LINA.




I.


— « Lorsque l’étang est calme et la lune sereine,
Quelle est, gens du pays, cette blanche sirène
Qui peigne ses cheveux, debout sur ce rocher,
Tandis qu’à l’autre bord chante un jeune nocher
Dont la barque magique, à peine effleurant l’onde,
Rapide comme un trait, vole à la nymphe blonde ?
Et jusqu’au point du jour, par la vague bercés,
Ils errent, mollement l’un à l’autre enlacés !
— Oh ! c’est là, voyageur, une touchante histoire !
Mon père me l’a dite, et vous pouvez y croire. »


II.


Fille d’un sang royal, espoir de sa maison,
Blanche comme l’hermine à la blanche toison,
Lina, qui n’avait vu que sa quinzième année,
Amèrement pleurait déjà sa destinée :
— « Plutôt que de tomber sous ta serre, ô vautour,
« Dans ce lac qui m’attend trouver mon dernier jour ;
« Oui, dans ses froides eaux éteindre ma jeune ame,
« Dur ravisseur, plutôt que me nommer ta femme !
« Peut-être de ma mort naîtra ton désespoir,
« Et tu vieilliras triste et seul dans ton manoir. »

Près de l’Étang-au-Duc (le duc, son noble père,
Sous qui notre Armorique alors vivait prospère),
Lina, la blanche, ainsi parlait dans son effroi,
Car du château voisin, sur un noir palefroi,
Vers la vierge tremblante accourait hors d’haleine

Un poursuivant d’amour qui n’avait que sa haine.
Acharné sur sa trace, à toute heure, en tout lieu,
Au temple il se plaçait sans peur entre elle et Dieu ;
Il la suivait aux champs, hideux spectre, à la ville,
Et jusqu’en ce désert, près de ce lac tranquille.
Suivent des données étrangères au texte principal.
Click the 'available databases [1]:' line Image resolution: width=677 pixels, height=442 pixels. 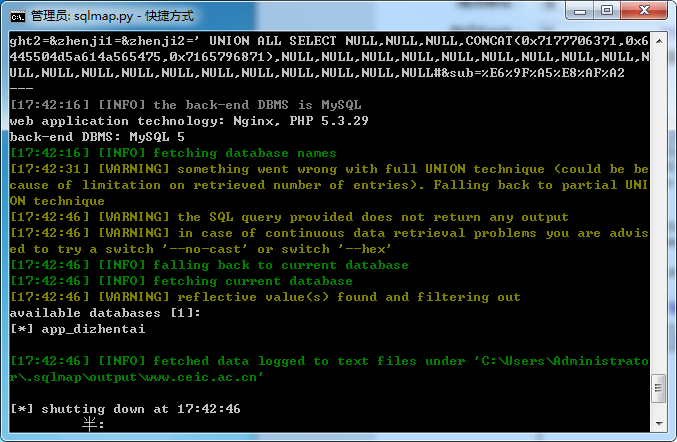click(x=105, y=313)
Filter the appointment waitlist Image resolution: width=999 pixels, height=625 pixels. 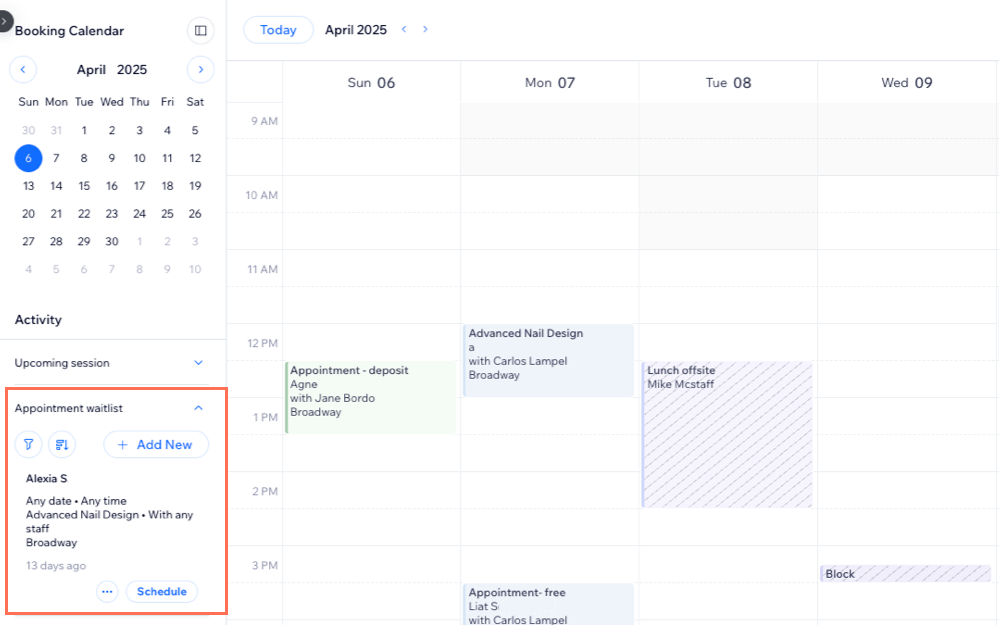[28, 444]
Ses pieds nus sur le sable et les cheveux au vent,
Là, depuis le matin, jouait la belle enfant,
Et les cailloux dorés sous les eaux transparentes,
Les insectes errans, les mouches murmurantes,
Les poissons familiers venant mordre le pain,
Le pain de chaque jour émietté par sa main,
Ou le vol d’un oiseau, la senteur des eaux douces,
Les saules frissonnans, les herbages, les mousses,
Tout dans ce cœur mobile allait se reflétant…
Puis, Lina n’était pas seule au bord de l’étang ;
Le long du pré passait, repassait la nacelle
De son frère de lait, jeune et riant comme elle.

Dès que, de son jardin descendant l’escalier,
De loin apparaissait Lina, le batelier,
Pareil à l’alcyon qui chante sur les lames,
Loïs, chantant aussi, voguait à toutes rames ;
Et lorsque, les bras nus, le col tout en sueur,
Vers sa sœur bien-aimée abordait le rameur,
C’étaient pour elle, après maintes tendres paroles,
Des fleurs roses du lac aux humides corolles,
Des touffes de glayeuls sur l’onde s’allongeant,
Et, comme un beau calice, un nénuphar d’argent ;
Puis, de tous ces présens déposés sur la berge,
Le jeune batelier parait la jeune vierge,
Et, leur front entouré d’algues et de roseaux,
On les eût pris tous deux pour les Esprits des eaux.

— « Jetez cette couronne immonde, ô ma duchesse,
« Offrande d’un vilain, digne de sa largesse !
« Moi, pour vos blonds cheveux j’ai des couronnes d’or,
« Des perles que Merlin cachait dans son trésor ;
« J’ai pour vous un anneau de fine pierrerie,
« Où votre nom au mien avec art se marie
« Un mot de vous, madame, et mes mains poseront
« La bague à votre doigt, la perle à votre front ;
« Et, s’il faut plus encor, dites comment vous plaire :
« Il n’est labeur trop grand pour un si grand salaire.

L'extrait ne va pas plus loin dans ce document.